| DIRECTIONS |
1 - In the extract on fatigue crack growth, list every reference number cited with the sentence that introduces the assumptions of the fatigue crack growth process.
2 - Answer these questions using the extract on fatigue crack growth. Mark each answer with the same letter as its question.
(a) What do new crack surfaces need in order to form?
(b) What is responsible for "jump like" fatigue crack growth?
(c) Which two plastic zones exist ahead of the crack tip?
3 - Carry on the extract on fatigue crack growth from the point where it stops.

| EXTRACT |
Introduction. Fatigue crack growth (FCG) process is associated with the formation of new crack faces. Formation of new crack surfaces need the activation energy. During fatigue process, this energy can be delivered to the process zone due to work of external loading. The dissipated damage energy is responsible for “jump like” fatigue crack growth. This concept is reflected in several formulas and ideas of fatigue crack growth [1,2,3,4,5,6,7,8], where the fatigue crack growth process is treated as a discrete process where the local fatigue crack growth is associated with a specified “unit” of fatigue crack growth (see Fig. 1):

Fig. 1.

Discrete nature of fatigue fracture process.

$$ \frac{da}{dN}=\frac{d^{\ast }}{N_f}. $$

(1)

Generally, the fatigue crack growth can be postulated as a process involving the following assumptions [2, 4, 5, 7, 8]:

1. (i)

   the material is composed of simple particles of a finite dimension, , which represents the elementary material block size, below which material cannot be regarded as a continuum (Fig. 1);

2. (ii)

   ahead crack tip exist two plastic zones; static and cyclic (Fig. 1);

3. (iii)

| SUPPLIED DATA |
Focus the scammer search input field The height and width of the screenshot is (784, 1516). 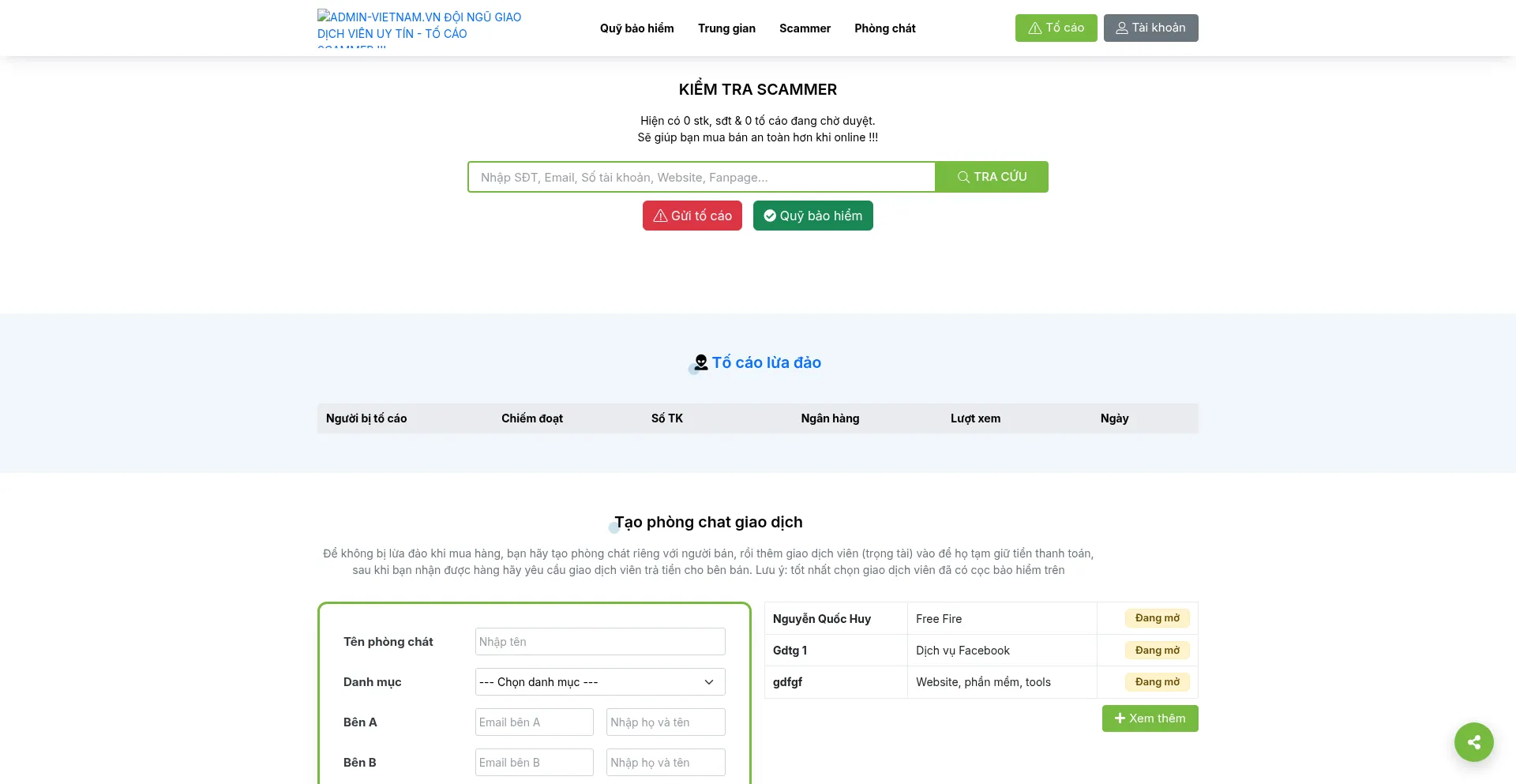(x=701, y=177)
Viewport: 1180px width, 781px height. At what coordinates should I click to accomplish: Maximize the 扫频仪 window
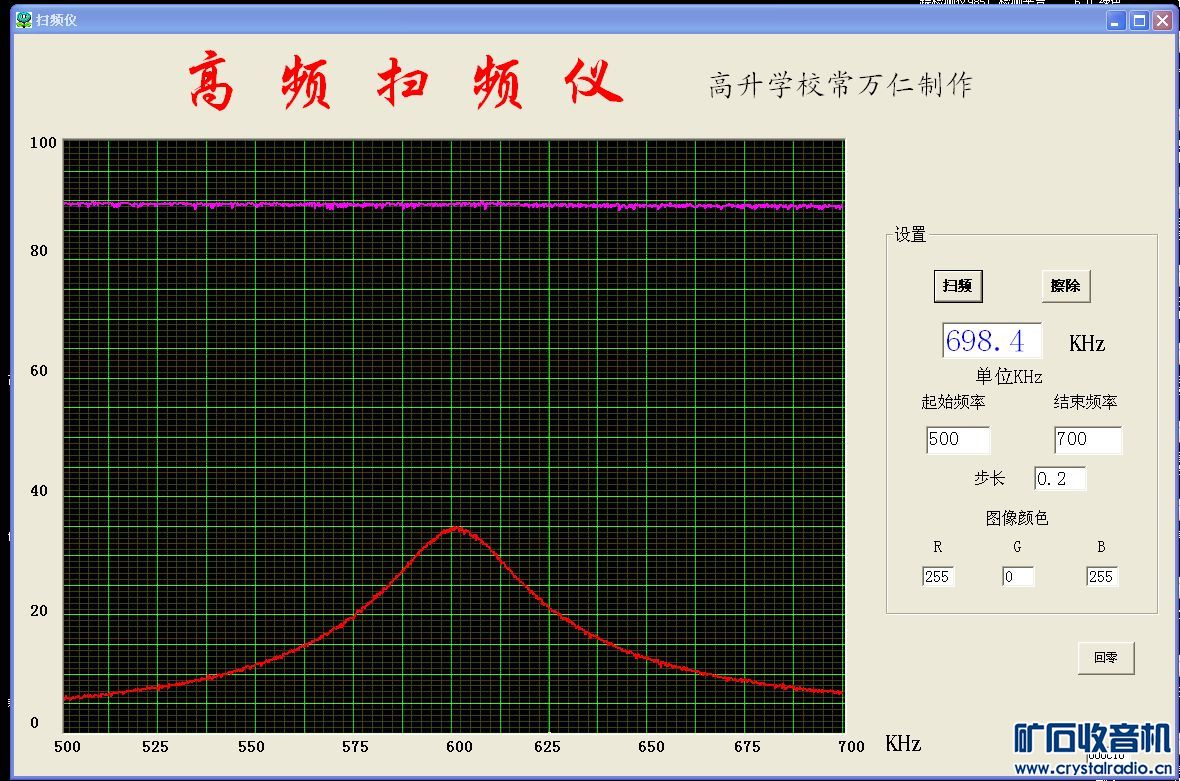click(1139, 20)
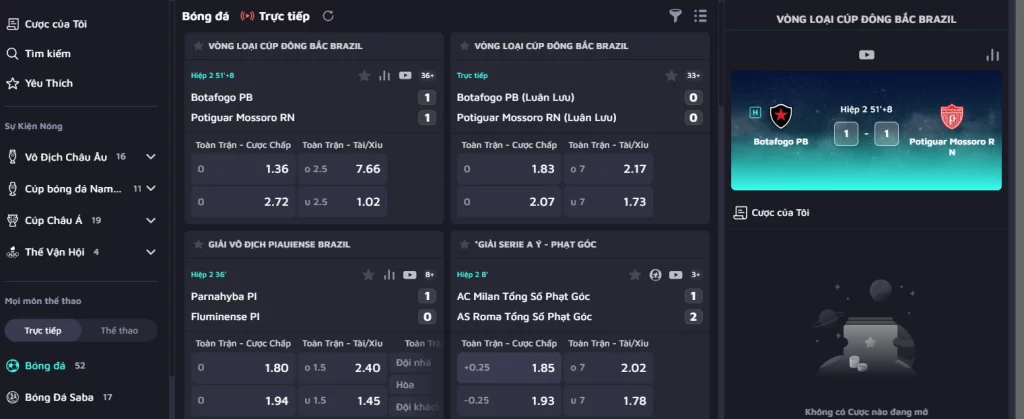The image size is (1024, 419).
Task: Star the Giải Vô Địch Piauiense Brazil league
Action: click(x=199, y=244)
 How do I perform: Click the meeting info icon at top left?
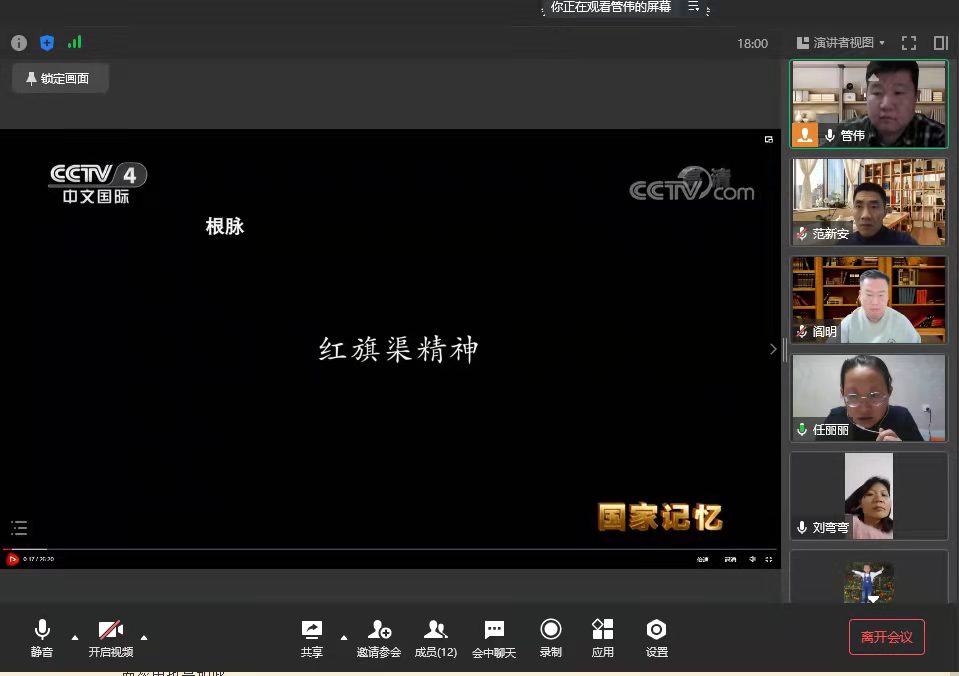19,43

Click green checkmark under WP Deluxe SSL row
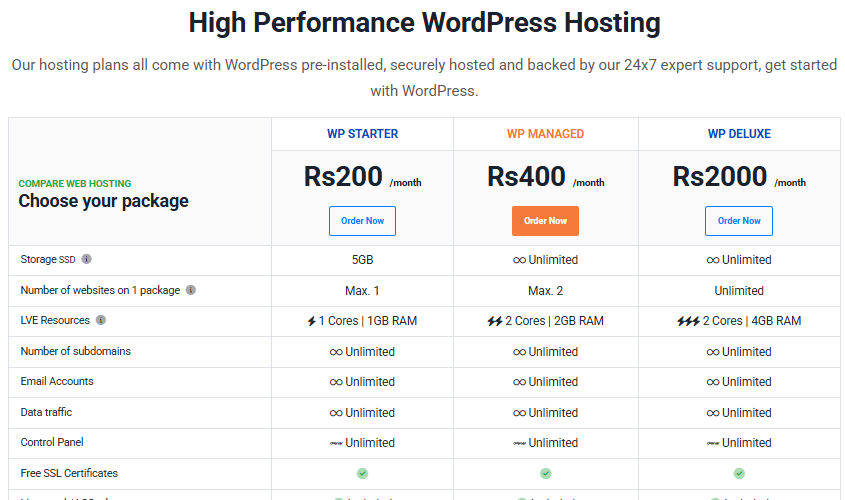click(x=739, y=474)
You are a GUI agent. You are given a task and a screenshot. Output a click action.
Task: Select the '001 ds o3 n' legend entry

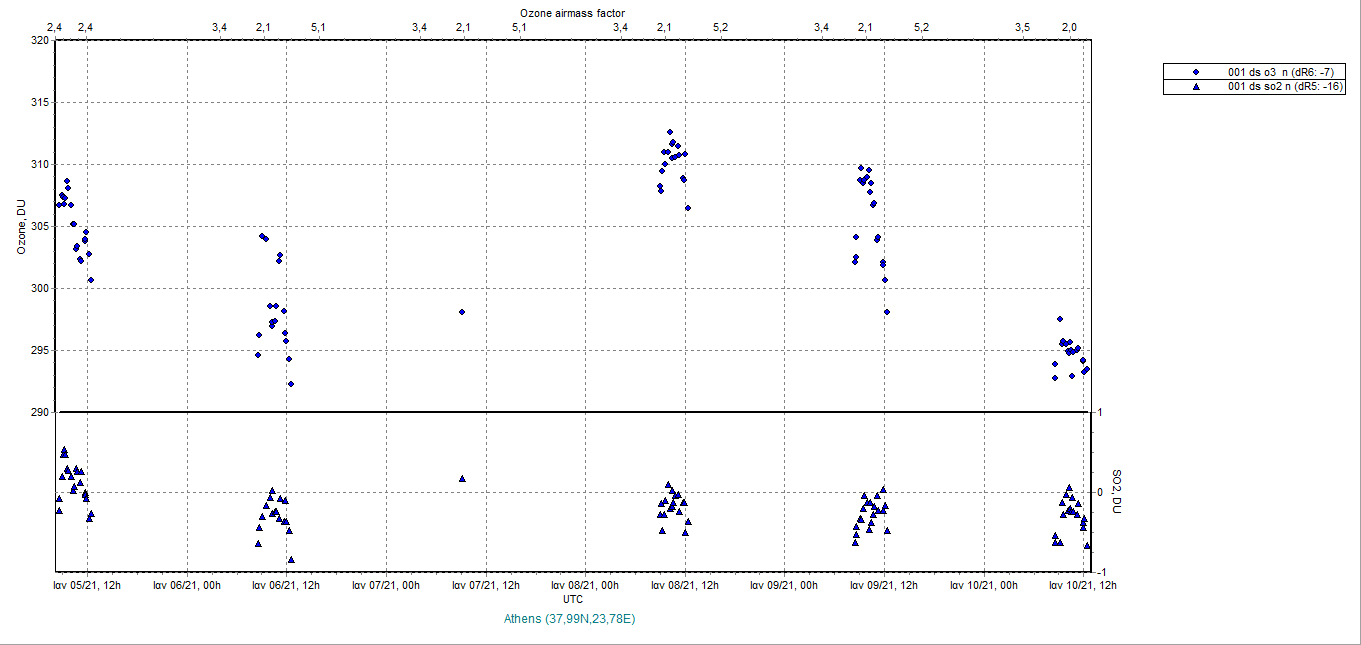1284,73
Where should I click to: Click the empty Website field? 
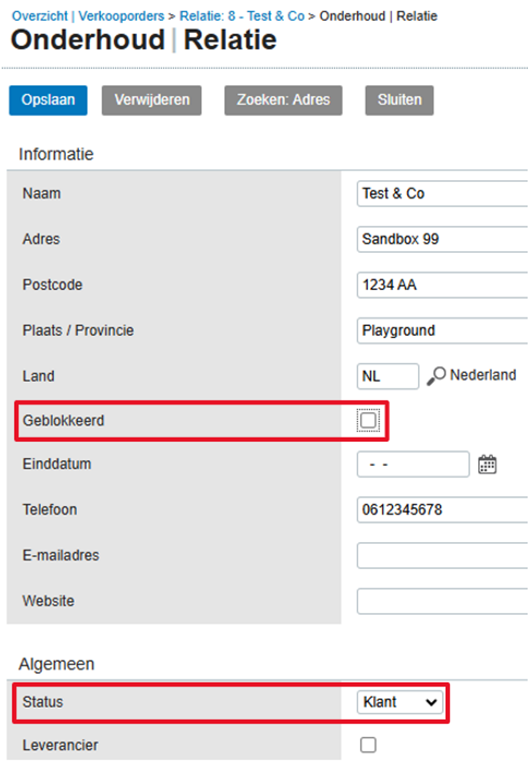(443, 601)
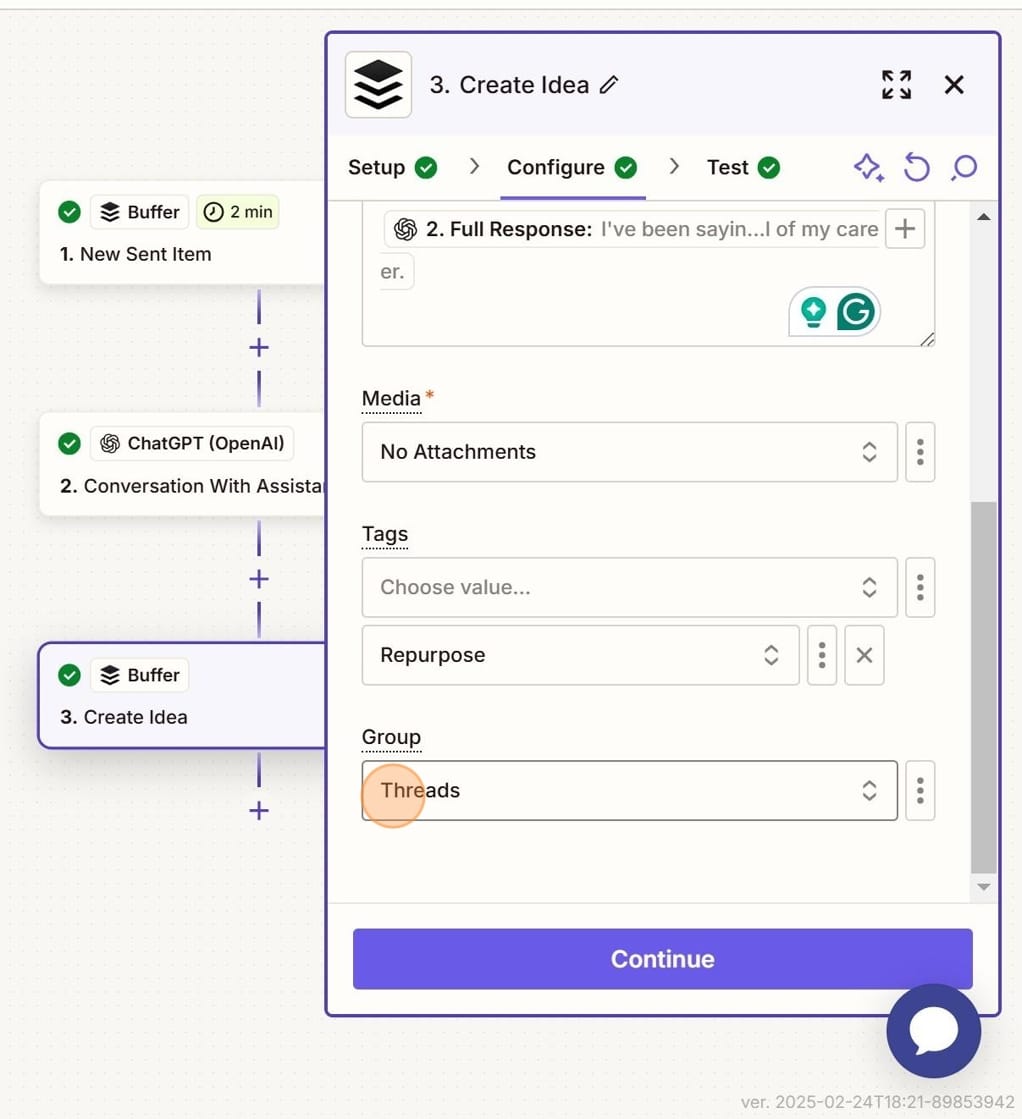
Task: Open the Tags value selector dropdown
Action: (x=628, y=587)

| RESULTS OF THE TASKS |
1 - 2, 4, 5, 7, 8

2 -
(a) The activation energy.
(b) The dissipated damage energy.
(c) A static zone and a cyclic zone.

3 -
   the fatigue crack tip is supposed to be equivalent to a notch with radius, ρ;

4. (iv)

   the fatigue crack growth process is considered as representing successive crack increments (after N_f cycles) due to crack re-initiations over the distance, d^*, ρ.

The mentioned assumptions are already reflected in several fatigue crack propagation models based on low-cycle fatigue (LCF) data [9,10,11,12,13,14].

Another relevant aspect in these local approaches is the calculation of local stresses and strains at the crack tip. The most commonly used local approaches are based on Coffin–Manson & Morrow relationships [15,16,17] with or without the influence of the mean stress effects. Glinka [2], Peeker and Niemi [18], Noroozi et al. [7, 8], Hurley and Evans [19], among others, used in their studies the strain fatigue damage parameter. More recently, Correia et al. [20], Hafezi et al. [21], and De Jesus and Correia [22] have used the Smith–Watson–Topper (SWT) local damage parameter [23]. The equivalent stress amplitude damage parameter, σ_ar, has been used for the fatigue crack growth modeling based on local approaches by Correia and Huffman [12, 13].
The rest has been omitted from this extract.